# 3D Printing > General 3D Printing Discussion >  3D Printer Market to Grow by 1979% in next 3 years

## Eddie

3D Printers at home are a new fad, however this fad seems to be growing at an exponential rate according to Gartner Estimates.  Gartner estimates that in home 3D Printing use will increase 49% this year, and an additional 62% in 2014.  The growth trend continues at an increasing rate in 2015 and 2016 as well.  

According to the report
The 3D printer market will grow from $288 million today to over $5.7 billion by 2017, an impressive 1979% increase in just over 3 years time.

What other market has grown this fast this quickly?  Will the 3D printers rival the internet in terms of life changing technological progress?
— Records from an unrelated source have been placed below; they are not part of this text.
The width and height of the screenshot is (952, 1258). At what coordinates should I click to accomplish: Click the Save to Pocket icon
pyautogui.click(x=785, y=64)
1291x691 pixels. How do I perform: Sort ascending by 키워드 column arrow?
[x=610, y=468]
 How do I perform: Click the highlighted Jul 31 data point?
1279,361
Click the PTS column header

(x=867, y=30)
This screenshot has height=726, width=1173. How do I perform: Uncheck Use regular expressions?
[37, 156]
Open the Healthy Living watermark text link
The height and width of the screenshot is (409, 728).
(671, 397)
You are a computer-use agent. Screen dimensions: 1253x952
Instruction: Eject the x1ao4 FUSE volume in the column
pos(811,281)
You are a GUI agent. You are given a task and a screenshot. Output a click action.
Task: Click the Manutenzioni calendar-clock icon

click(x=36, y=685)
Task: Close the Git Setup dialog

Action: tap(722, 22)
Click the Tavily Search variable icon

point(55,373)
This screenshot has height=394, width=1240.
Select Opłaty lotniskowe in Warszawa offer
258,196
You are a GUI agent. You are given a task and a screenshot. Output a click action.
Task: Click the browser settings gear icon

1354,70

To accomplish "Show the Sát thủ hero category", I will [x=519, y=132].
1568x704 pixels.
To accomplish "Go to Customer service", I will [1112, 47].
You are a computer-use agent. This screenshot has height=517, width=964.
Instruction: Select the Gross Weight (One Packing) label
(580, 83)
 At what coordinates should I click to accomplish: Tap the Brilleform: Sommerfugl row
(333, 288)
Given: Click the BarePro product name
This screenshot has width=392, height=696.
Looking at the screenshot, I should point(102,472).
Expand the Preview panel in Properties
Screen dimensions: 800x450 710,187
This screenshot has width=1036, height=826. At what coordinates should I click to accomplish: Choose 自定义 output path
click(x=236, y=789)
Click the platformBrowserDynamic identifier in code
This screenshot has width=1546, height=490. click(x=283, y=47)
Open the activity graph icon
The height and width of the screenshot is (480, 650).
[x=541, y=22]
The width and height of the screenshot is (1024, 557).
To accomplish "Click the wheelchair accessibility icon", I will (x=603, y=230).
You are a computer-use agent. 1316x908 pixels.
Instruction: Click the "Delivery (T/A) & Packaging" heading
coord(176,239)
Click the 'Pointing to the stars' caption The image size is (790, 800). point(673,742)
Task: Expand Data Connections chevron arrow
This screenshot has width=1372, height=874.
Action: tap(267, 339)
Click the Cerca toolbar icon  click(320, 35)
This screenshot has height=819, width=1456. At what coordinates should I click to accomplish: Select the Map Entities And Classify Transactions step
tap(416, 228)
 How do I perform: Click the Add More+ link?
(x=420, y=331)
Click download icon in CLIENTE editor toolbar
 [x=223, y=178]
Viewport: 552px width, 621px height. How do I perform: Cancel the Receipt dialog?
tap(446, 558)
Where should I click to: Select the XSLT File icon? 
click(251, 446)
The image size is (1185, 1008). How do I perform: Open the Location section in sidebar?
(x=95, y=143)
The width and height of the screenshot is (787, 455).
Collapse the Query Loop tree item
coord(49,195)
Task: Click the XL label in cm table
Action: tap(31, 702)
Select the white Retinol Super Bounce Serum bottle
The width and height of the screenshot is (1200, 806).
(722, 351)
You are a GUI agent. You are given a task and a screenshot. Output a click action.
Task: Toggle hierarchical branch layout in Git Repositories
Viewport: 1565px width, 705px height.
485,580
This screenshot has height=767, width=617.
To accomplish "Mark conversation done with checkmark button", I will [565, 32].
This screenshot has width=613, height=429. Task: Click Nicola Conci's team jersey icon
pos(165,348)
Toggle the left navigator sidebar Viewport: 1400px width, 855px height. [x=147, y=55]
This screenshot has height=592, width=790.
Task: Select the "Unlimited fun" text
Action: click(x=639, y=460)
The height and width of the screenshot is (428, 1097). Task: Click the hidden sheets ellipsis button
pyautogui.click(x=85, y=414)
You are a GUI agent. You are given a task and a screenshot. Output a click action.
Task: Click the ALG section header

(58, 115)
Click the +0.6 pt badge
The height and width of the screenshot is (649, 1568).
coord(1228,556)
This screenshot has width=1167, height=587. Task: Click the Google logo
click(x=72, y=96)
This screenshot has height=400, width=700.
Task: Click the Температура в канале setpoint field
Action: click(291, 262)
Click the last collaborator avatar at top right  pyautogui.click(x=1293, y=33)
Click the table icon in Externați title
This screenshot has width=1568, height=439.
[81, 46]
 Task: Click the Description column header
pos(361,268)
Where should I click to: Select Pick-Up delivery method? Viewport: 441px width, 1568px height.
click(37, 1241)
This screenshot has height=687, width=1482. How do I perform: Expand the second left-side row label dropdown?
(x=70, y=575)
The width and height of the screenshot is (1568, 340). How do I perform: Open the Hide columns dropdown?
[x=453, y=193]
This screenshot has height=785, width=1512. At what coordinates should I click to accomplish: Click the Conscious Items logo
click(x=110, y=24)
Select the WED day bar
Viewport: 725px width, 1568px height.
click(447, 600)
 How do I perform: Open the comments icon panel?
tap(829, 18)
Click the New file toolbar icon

The full report can be purchased from Gartner here:
http://www.gartner.com/DisplayDocument?id=2598122

More details:
http://www.3ders.org//articles/20131...t-in-2013.html

----------


## Lindros_bigE

Pretty amazing.  There is going to be a ton of money to make in 3D printing in the coming years!  Wonder how accurate Gartner will be with this estimate.

----------


## redrick

Gartner is usually pretty close with their estimates as they talk with all the big boys of the large corporations.  If in 3 years it will grow by 20X, what about 10 years?  1000X?  Crazy to think about.  Anyone who is not investing in some way within the industry is crazy in my opinion.

----------


## cmidan

How are local and small scale entrepreneurs getting involved in 3d printing?  Looking for opportunities to participate with people in this sector.

Dan

----------


## squadus

Wow in only two years? There is still a lot of room for growth. I'm excited to see what will happen these next few years for 3D printing.

----------


## Geoff

I think completely feasible figures, we havent scratched the surface yet for consumer end printing, it could even be higher than that. Imagine what's going to happen on the next Tech breakthrough?? BOOM ! market explosionh... 

3 years, going on 4 now...  I have not seen consumer printers _really_ improve all that much. SLA is still pricey and FDM has not vastly improved the speed (which let's be honest is the biggest downside to 3D printing... ) 
Once the machines are printing in the 200-300mm/s range I think that's when we will really see some action in the industry rather than succession after succession of _slightly_ better machines.

----------